Eutrochium purpureum (Sweet Joe-Pye Weed)

USDA-NRCS PLANTS Database / Britton, N.L., and A. Brown. 1913. An illustrated flora of the northern United States, Canada and the British Possessions. 3 vols. Charles Scribner’s Sons, New York. Vol. 3: 357.

Where Commonly Found: Forests, woodlands, meadows, fields, CT, MA, NH, NY, RI, VT.

How to Identify:
(For unfamiliar words: Wikipedia Glossary of Botanical Terms).
Go Botany Key to Eutrochium purpureum
Illinois Wildflowers website for ID photos of Eutrochium purpureum.
Missouri Botanical Garden description of Eutrochium purpureum.  Click on more images.

Flower Color:  Light mauve pink or whitish disk flowers with long pale pink floral bracts.
Flower Type:  Tiny flowers in compound inflorescence panicles, 4-8 disk florets, 1/4″-3/8″, with no ray florets, with a divided white style extending from each disk floret.  The clusters aggregate into broad, domelike terminal and upper axillary panicles.
Flower Time:  Mid-July to late September.
Leaf Arrangement:  Mostly whorled
with 3+ whorled leaves per node, around a central stem that is solid, purple at joints, otherwise light green to purple-tinged and glabrous, but smooth below the inflorescence.  
Leaf Type:  
Simple, 3″-12″ long and 3-1/2″ across or larger, broadly lanceolate or ovate, crenate-serrated along margins, dull green and hairless on upper surface, pale green and hairless to finely pubescent on underside, can be vanilla scented when bruised.
Height: 5′ – 7′
Seed Collection:  Nutlets mature to shiny black, 4-5 weeks after flower has faced, few of seeds will be viable and will plump and swollen.  Either cut top of plant or shake into paper bag.  Do not need to be perfectly cleaned.  Store in refrigerator.

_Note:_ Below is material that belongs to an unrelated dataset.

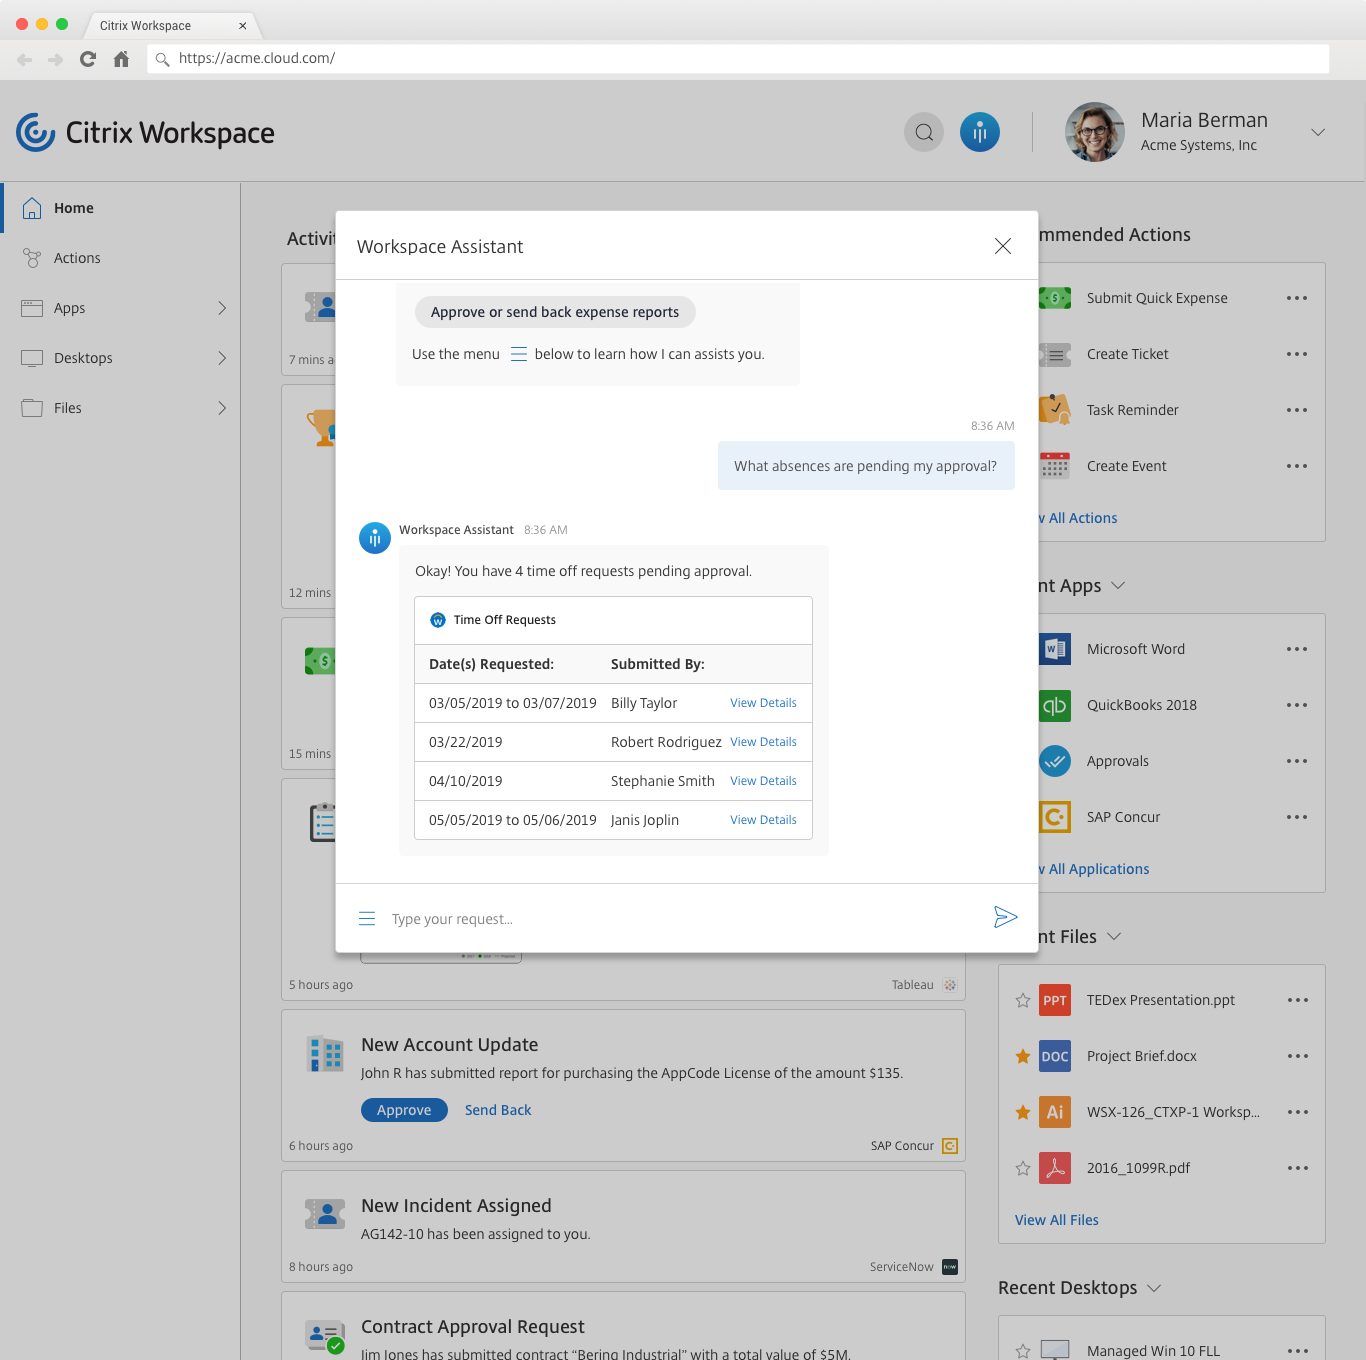
Task: Expand the Apps sidebar section
Action: (222, 308)
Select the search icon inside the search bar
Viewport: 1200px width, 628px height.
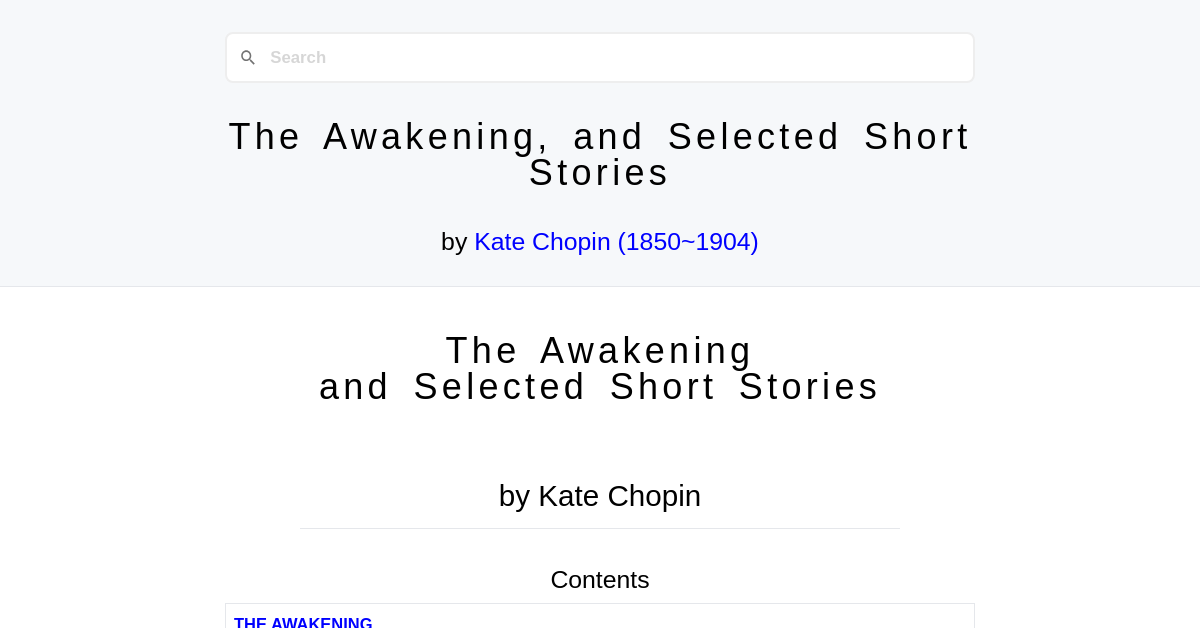pyautogui.click(x=248, y=57)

Attracts:  Bees, Butterflies
Use:  Garden, Naturalizing
Light:  Full Sun to Part Sun
Hardiness Zone:  4 to 9  USDA Zone Map
Soils:  Moist
Notes:  Sweet Joe-Pye Weed is nice in open woodlands and naturalizing areas.  Great value to bees and butterflies.  More tolerant of drier soils than Eutrochium maculatum.
Native to Northeast (except ME, RARE IN VT), Mid-Atlantic, Southeast and Midwest, US:   Biota of North America Program (BONAP) – North American Plant Atlas (NAPA).